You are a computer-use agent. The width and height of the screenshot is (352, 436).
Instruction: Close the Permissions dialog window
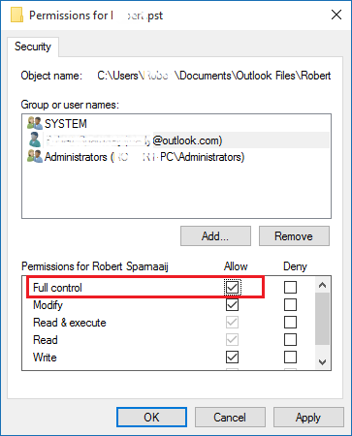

-=-=-

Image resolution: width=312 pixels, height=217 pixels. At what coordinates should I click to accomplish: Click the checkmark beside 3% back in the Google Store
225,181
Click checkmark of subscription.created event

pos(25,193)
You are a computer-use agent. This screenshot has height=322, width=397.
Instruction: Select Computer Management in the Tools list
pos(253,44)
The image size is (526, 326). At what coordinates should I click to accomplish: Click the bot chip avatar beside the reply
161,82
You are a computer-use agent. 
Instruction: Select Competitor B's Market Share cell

-=-=-

WHAT YOU HAVE TO DO: Using the entries above, give back exactly the line containing "You are a computer-use agent. This", the line containing "Instruction: Select Competitor", and every line between them, and nothing else.

ANSWER BELOW:
You are a computer-use agent. This screenshot has height=322, width=397.
Instruction: Select Computer Management in the Tools list
pos(253,44)
The image size is (526, 326). At what coordinates should I click to accomplish: Click the bot chip avatar beside the reply
161,82
You are a computer-use agent. 
Instruction: Select Competitor B's Market Share cell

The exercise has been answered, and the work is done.